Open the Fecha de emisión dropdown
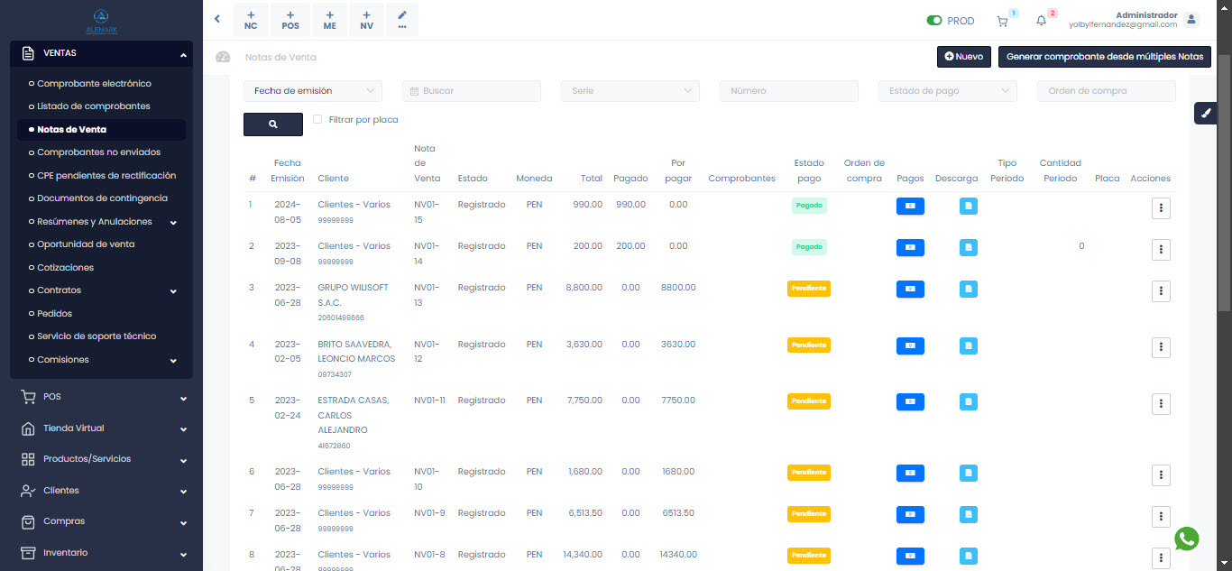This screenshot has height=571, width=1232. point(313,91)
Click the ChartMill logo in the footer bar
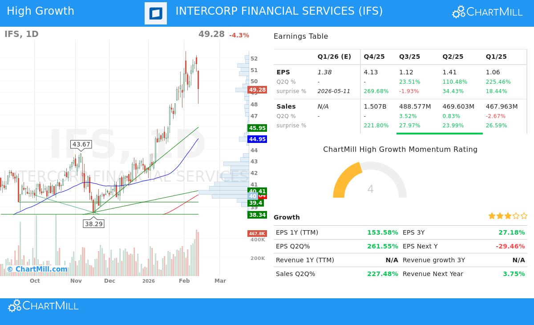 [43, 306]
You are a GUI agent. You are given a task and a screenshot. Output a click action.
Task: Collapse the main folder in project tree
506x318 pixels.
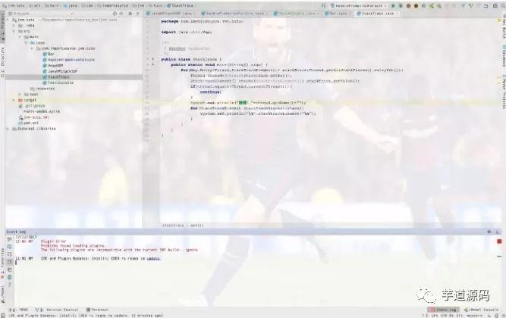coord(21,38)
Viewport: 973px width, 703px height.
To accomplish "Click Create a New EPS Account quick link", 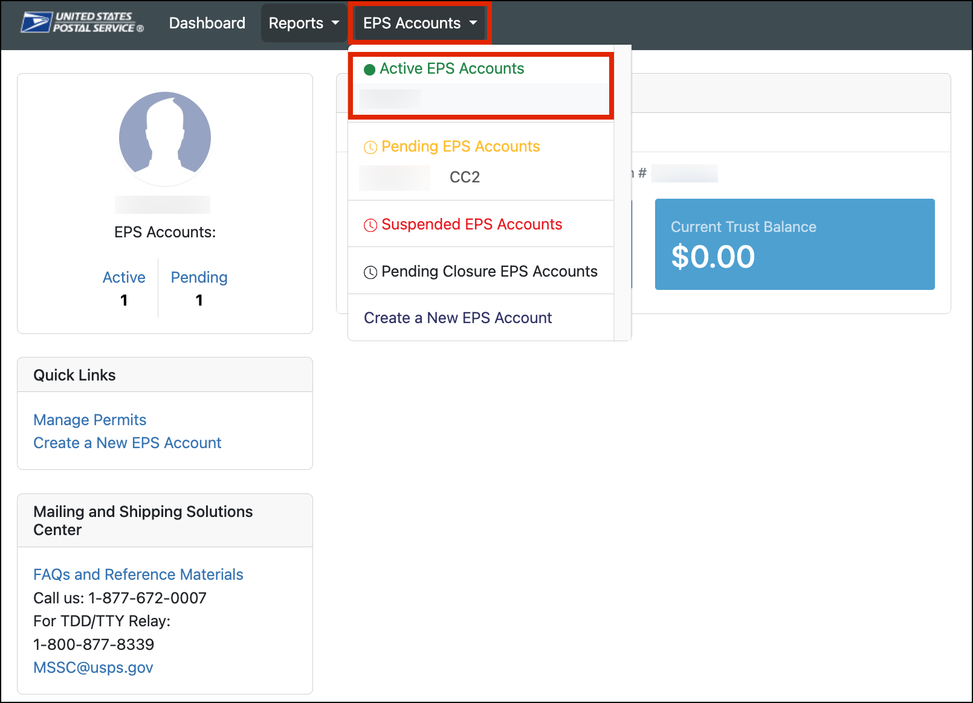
-------
* [Exercise objective]: Make a word-for-word copy of the records above, excluding all pictures.

* [Result of this task]:
Open the Fecha de emisión dropdown
This screenshot has height=571, width=1232. point(313,91)
Click the ChartMill logo in the footer bar
 [43, 306]
You are a GUI agent. You are given a task and a screenshot. Output a click action.
Task: Collapse the main folder in project tree
506x318 pixels.
coord(21,38)
Viewport: 973px width, 703px height.
To accomplish "Click Create a New EPS Account quick link", 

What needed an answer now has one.